Hackensack tribe
Hackensack was the exonym given by the Dutch colonists to a band of the Lenape, a Native American tribe. The name is a Dutch derivation of the Lenape word for what is now the region of northeastern New Jersey along the Hudson and Hackensack rivers. While the Lenape people occupied much of the mid-Atlantic area, Europeans referred to small groups of native people by the names associated with the places where they lived.
Territory and society
A phratry of the Lenape, the Hackensack spoke the Unami dialect, one of the three major parts of the Lenape languages, which were part of the Algonquian language family. Unami meant the "people down river",[1] and they identified themselves with the totem of the turtle ("Turtle Clan").[2] Their territory has been variously spelled Ack-kinkas-hacky, Achkinhenhcky, Achinigeu-hach, Ackingsah-sack (among others) and translated as "place of stony ground"[3] or "mouth of a river". It included the areas around the Upper New York Bay, Newark Bay, Bergen Neck, the Meadowlands, and the Palisades. Other bands of Unami speakers in the area included: the Raritan on Staten Island/Raritan Bay, the Acquackanonk on the Passaic River, and the Tappan along the Palisades and Pascack Valley.[4] These groups, along with the Wappinger in the Hudson Valley, and Canarsee and Rockaway on Long Island, were sometimes collectively called the River Indians.[5]
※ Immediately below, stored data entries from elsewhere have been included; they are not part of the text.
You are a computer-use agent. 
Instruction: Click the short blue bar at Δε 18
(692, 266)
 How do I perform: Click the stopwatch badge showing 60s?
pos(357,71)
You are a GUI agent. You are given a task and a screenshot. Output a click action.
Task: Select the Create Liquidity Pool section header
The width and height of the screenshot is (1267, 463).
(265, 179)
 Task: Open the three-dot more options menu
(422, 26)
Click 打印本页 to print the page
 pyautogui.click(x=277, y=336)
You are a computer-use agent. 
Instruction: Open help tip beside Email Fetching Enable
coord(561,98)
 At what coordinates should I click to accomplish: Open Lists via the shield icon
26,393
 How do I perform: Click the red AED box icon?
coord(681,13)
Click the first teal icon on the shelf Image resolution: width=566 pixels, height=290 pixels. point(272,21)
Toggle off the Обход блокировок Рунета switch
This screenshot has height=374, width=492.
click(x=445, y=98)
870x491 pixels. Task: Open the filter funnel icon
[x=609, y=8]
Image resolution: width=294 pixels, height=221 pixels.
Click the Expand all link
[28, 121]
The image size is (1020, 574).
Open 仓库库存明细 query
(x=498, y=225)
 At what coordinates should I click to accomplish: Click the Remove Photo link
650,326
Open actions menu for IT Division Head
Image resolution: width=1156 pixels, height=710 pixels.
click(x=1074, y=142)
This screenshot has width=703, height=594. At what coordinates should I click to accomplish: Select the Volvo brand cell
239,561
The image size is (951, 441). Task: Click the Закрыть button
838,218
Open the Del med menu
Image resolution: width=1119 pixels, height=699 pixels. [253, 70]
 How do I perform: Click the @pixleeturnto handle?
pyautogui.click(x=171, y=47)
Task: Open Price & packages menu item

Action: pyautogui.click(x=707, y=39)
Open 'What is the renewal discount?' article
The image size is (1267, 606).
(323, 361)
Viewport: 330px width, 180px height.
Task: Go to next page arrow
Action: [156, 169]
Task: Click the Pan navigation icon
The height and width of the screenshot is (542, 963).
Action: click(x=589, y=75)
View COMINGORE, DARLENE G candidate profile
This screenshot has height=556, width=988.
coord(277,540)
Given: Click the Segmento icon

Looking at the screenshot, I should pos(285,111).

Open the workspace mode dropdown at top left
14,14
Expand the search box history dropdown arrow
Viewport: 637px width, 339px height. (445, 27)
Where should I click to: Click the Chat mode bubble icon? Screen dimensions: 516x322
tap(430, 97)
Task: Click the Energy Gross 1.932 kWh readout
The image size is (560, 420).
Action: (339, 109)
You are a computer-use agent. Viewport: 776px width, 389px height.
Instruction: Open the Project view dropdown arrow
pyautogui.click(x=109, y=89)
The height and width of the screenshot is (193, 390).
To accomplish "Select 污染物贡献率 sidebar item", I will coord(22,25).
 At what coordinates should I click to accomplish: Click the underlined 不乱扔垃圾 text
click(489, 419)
In the 17th century, the Hackensack numbered about one thousand,[6] of whom 300 were warriors.[5] Their sachem (or high chief) was Oratam [7] (born circa 1576[8]). He was likely also the sagamore of the Tappan, a distinct but intimately related Lenape group.[5] It has also been written that the Tappan and the Hackensack were one tribe. The proof of this is the many land deeds signed by men who were Sachems of both tribes at the same time.[9] The Lenape practiced seasonal migration and agriculture. The Hackensack set up campsites and practiced companion planting to supplement foraging, hunting, fishing, trapping, and shellfishing. The terrain was quite diverse: wide tidal flats and oyster beds, forested mountains, and level land that could be cultivated.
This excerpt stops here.